_Set exercise:_ Can you set out the lines below as a numbered list, leaving out any blank ones?

_Supplied data:_

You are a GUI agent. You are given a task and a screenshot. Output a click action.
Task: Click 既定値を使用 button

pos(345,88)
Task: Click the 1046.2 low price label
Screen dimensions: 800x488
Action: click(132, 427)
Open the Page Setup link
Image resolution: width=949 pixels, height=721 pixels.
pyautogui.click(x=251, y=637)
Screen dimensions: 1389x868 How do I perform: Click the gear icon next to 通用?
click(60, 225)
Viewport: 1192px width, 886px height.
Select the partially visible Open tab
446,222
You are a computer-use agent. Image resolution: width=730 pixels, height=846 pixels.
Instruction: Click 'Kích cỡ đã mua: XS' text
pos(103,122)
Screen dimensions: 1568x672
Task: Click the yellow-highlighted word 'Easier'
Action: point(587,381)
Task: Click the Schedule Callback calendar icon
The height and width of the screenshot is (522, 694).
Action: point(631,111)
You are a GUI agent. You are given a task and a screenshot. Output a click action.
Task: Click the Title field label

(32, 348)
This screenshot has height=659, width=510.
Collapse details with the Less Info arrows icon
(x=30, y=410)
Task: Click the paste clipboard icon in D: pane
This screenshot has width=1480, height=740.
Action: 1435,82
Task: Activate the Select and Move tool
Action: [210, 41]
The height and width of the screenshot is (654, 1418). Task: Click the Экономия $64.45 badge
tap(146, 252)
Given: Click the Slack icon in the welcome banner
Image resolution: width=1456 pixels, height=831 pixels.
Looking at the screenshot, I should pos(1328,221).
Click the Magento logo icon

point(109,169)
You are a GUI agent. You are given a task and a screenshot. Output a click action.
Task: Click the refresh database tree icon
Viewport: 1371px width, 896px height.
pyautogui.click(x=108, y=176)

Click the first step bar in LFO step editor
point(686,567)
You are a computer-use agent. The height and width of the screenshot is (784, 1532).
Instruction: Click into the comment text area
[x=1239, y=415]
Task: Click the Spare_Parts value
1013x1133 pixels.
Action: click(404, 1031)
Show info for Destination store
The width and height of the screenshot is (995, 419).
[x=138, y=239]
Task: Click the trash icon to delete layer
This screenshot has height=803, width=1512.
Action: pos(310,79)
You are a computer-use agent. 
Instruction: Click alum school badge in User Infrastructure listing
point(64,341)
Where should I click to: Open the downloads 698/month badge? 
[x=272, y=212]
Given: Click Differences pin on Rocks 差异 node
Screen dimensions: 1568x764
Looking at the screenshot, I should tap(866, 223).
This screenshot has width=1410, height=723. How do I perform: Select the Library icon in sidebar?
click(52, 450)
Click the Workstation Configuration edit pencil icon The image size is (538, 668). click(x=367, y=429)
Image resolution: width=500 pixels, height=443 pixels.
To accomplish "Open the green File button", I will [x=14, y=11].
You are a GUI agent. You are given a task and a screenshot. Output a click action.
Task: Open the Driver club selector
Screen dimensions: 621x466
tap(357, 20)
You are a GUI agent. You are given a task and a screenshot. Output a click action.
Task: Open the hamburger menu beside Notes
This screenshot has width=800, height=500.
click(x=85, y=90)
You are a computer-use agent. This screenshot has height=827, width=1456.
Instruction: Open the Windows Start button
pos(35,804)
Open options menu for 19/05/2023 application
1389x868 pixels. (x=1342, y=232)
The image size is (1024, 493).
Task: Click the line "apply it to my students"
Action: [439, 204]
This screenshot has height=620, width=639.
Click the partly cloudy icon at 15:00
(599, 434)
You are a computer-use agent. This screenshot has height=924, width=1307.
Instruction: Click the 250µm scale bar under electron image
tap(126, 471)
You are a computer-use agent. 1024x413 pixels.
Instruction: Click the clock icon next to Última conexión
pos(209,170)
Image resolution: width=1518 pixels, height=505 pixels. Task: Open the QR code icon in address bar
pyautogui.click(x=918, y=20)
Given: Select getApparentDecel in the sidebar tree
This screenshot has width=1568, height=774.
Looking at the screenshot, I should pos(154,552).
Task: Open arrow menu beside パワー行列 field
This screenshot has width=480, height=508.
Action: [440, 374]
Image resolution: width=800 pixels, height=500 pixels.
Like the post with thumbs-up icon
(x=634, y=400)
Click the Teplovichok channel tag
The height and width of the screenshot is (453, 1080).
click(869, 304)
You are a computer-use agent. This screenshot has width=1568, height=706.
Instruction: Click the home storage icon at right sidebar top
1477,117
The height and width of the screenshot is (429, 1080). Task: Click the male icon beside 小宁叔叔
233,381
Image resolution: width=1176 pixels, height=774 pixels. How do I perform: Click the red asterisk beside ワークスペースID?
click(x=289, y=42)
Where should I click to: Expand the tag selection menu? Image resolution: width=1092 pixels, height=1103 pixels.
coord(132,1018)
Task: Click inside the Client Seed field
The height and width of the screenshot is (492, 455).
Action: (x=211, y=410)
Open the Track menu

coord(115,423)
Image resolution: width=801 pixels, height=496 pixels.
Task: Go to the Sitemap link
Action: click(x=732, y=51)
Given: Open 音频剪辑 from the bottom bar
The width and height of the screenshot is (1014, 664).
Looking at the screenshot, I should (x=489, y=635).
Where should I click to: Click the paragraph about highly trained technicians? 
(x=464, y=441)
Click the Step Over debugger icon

_Exercise response:_
1. You are a GUI agent. You are given a task and a screenshot. Output a click action.
2. Task: Click 既定値を使用 button
3. pos(345,88)
4. Task: Click the 1046.2 low price label
5. Screen dimensions: 800x488
6. Action: click(132, 427)
7. Open the Page Setup link
8. Image resolution: width=949 pixels, height=721 pixels.
9. pyautogui.click(x=251, y=637)
10. Screen dimensions: 1389x868 How do I perform: Click the gear icon next to 通用?
11. click(60, 225)
12. Viewport: 1192px width, 886px height.
13. Select the partially visible Open tab
14. 446,222
15. You are a computer-use agent. Image resolution: width=730 pixels, height=846 pixels.
16. Instruction: Click 'Kích cỡ đã mua: XS' text
17. pos(103,122)
18. Screen dimensions: 1568x672
19. Task: Click the yellow-highlighted word 'Easier'
20. Action: point(587,381)
21. Task: Click the Schedule Callback calendar icon
22. The height and width of the screenshot is (522, 694).
23. Action: point(631,111)
24. You are a GUI agent. You are given a task and a screenshot. Output a click action.
25. Task: Click the Title field label
26. (32, 348)
27. This screenshot has height=659, width=510.
28. Collapse details with the Less Info arrows icon
29. (x=30, y=410)
30. Task: Click the paste clipboard icon in D: pane
31. This screenshot has width=1480, height=740.
32. Action: 1435,82
33. Task: Activate the Select and Move tool
34. Action: [210, 41]
35. The height and width of the screenshot is (654, 1418). Task: Click the Экономия $64.45 badge
36. tap(146, 252)
37. Given: Click the Slack icon in the welcome banner
38. Image resolution: width=1456 pixels, height=831 pixels.
39. Looking at the screenshot, I should pos(1328,221).
40. Click the Magento logo icon
41. point(109,169)
42. You are a GUI agent. You are given a task and a screenshot. Output a click action.
43. Task: Click the refresh database tree icon
44. Viewport: 1371px width, 896px height.
45. pyautogui.click(x=108, y=176)
46. Click the first step bar in LFO step editor
47. point(686,567)
48. You are a computer-use agent. The height and width of the screenshot is (784, 1532).
49. Instruction: Click into the comment text area
50. [x=1239, y=415]
51. Task: Click the Spare_Parts value
52. 1013x1133 pixels.
53. Action: click(404, 1031)
54. Show info for Destination store
55. The width and height of the screenshot is (995, 419).
56. [x=138, y=239]
57. Task: Click the trash icon to delete layer
58. This screenshot has height=803, width=1512.
59. Action: pos(310,79)
60. You are a computer-use agent. 
61. Instruction: Click alum school badge in User Infrastructure listing
62. point(64,341)
63. Where should I click to: Open the downloads 698/month badge? 
64. [x=272, y=212]
65. Given: Click Differences pin on Rocks 差异 node
66. Screen dimensions: 1568x764
67. Looking at the screenshot, I should tap(866, 223).
68. This screenshot has width=1410, height=723. How do I perform: Select the Library icon in sidebar?
69. click(52, 450)
70. Click the Workstation Configuration edit pencil icon The image size is (538, 668). click(x=367, y=429)
71. Image resolution: width=500 pixels, height=443 pixels.
72. To accomplish "Open the green File button", I will [x=14, y=11].
73. You are a GUI agent. You are given a task and a screenshot. Output a click action.
74. Task: Open the Driver club selector
75. Screen dimensions: 621x466
76. tap(357, 20)
77. You are a GUI agent. You are given a task and a screenshot. Output a click action.
78. Task: Open the hamburger menu beside Notes
79. This screenshot has width=800, height=500.
80. click(x=85, y=90)
81. You are a computer-use agent. This screenshot has height=827, width=1456.
82. Instruction: Open the Windows Start button
83. pos(35,804)
84. Open options menu for 19/05/2023 application
85. 1389x868 pixels. (x=1342, y=232)
86. The image size is (1024, 493).
87. Task: Click the line "apply it to my students"
88. Action: [439, 204]
89. This screenshot has height=620, width=639.
90. Click the partly cloudy icon at 15:00
91. (599, 434)
92. You are a computer-use agent. This screenshot has height=924, width=1307.
93. Instruction: Click the 250µm scale bar under electron image
94. tap(126, 471)
95. You are a computer-use agent. 1024x413 pixels.
96. Instruction: Click the clock icon next to Última conexión
97. pos(209,170)
98. Image resolution: width=1518 pixels, height=505 pixels. Task: Open the QR code icon in address bar
99. pyautogui.click(x=918, y=20)
100. Given: Select getApparentDecel in the sidebar tree
101. This screenshot has width=1568, height=774.
102. Looking at the screenshot, I should pos(154,552).
103. Task: Open arrow menu beside パワー行列 field
104. This screenshot has width=480, height=508.
105. Action: [440, 374]
106. Image resolution: width=800 pixels, height=500 pixels.
107. Like the post with thumbs-up icon
108. (x=634, y=400)
109. Click the Teplovichok channel tag
110. The height and width of the screenshot is (453, 1080).
111. click(869, 304)
112. You are a computer-use agent. This screenshot has width=1568, height=706.
113. Instruction: Click the home storage icon at right sidebar top
114. 1477,117
115. The height and width of the screenshot is (429, 1080). Task: Click the male icon beside 小宁叔叔
116. 233,381
117. Image resolution: width=1176 pixels, height=774 pixels. How do I perform: Click the red asterisk beside ワークスペースID?
118. click(x=289, y=42)
119. Where should I click to: Expand the tag selection menu? Image resolution: width=1092 pixels, height=1103 pixels.
120. coord(132,1018)
121. Task: Click inside the Client Seed field
122. The height and width of the screenshot is (492, 455).
123. Action: (x=211, y=410)
124. Open the Track menu
125. coord(115,423)
126. Image resolution: width=801 pixels, height=496 pixels.
127. Task: Go to the Sitemap link
128. Action: click(x=732, y=51)
129. Given: Open 音频剪辑 from the bottom bar
130. The width and height of the screenshot is (1014, 664).
131. Looking at the screenshot, I should (x=489, y=635).
132. Where should I click to: Click the paragraph about highly trained technicians? 
133. (x=464, y=441)
134. Click the Step Over debugger icon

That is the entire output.